GIVEN INSTRUCTION
In the listing below, take the lines from the one containing "Given: Open the right" through the end of the listing, inclusive. Render them as a Markdown table with the columns Row and Line, and leave out any blank lines.

Word and element location records:
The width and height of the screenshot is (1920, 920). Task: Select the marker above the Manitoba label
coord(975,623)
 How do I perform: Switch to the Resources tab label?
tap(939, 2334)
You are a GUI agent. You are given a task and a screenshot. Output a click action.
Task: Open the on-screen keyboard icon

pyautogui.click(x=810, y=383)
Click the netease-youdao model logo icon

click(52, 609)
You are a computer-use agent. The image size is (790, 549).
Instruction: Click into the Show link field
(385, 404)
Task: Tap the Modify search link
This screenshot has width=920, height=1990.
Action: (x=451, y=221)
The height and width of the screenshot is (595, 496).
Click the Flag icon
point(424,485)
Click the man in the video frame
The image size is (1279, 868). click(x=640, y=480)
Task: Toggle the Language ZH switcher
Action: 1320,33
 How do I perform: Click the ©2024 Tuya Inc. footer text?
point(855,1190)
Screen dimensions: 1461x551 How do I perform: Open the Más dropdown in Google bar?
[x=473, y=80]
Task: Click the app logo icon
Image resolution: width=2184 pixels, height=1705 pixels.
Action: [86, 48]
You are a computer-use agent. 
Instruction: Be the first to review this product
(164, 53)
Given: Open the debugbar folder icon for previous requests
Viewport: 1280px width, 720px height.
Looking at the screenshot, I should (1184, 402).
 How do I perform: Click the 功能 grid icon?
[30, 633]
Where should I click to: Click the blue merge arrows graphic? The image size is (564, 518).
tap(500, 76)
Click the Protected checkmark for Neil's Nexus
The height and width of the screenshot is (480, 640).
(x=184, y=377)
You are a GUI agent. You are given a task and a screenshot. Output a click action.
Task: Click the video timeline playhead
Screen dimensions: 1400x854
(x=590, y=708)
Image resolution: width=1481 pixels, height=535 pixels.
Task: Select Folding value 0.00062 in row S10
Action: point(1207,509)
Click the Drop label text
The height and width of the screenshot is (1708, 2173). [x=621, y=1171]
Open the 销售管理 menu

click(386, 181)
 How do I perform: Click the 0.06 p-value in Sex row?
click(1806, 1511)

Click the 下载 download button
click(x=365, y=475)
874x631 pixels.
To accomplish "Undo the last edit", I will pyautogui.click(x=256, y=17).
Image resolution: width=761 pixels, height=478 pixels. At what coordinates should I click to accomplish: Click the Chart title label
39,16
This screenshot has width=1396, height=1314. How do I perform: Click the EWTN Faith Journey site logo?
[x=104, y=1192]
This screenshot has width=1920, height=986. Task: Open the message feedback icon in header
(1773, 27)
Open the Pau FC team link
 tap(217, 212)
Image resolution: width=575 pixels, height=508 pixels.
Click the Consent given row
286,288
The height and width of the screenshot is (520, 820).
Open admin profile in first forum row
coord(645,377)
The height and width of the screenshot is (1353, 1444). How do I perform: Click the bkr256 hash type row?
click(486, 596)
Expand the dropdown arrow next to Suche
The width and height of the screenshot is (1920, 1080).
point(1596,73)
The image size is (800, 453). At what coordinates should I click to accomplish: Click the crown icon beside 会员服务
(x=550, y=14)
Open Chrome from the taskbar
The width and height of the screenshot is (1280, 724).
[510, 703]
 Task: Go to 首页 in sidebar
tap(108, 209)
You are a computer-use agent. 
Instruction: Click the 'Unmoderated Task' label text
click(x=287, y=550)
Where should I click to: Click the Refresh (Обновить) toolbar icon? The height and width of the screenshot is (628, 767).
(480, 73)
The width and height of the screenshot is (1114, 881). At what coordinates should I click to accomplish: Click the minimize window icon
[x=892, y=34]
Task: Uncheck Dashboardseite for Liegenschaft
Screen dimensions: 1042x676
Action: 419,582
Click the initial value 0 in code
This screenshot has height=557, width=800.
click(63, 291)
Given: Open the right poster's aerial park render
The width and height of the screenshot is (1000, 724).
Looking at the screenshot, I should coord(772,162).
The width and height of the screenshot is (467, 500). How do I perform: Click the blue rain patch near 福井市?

TASK SOLUTION
| Row | Line |
|---|---|
| 1 | Given: Open the right poster's aerial park render |
| 2 | The width and height of the screenshot is (1000, 724). |
| 3 | Looking at the screenshot, I should coord(772,162). |
| 4 | The width and height of the screenshot is (467, 500). How do I perform: Click the blue rain patch near 福井市? |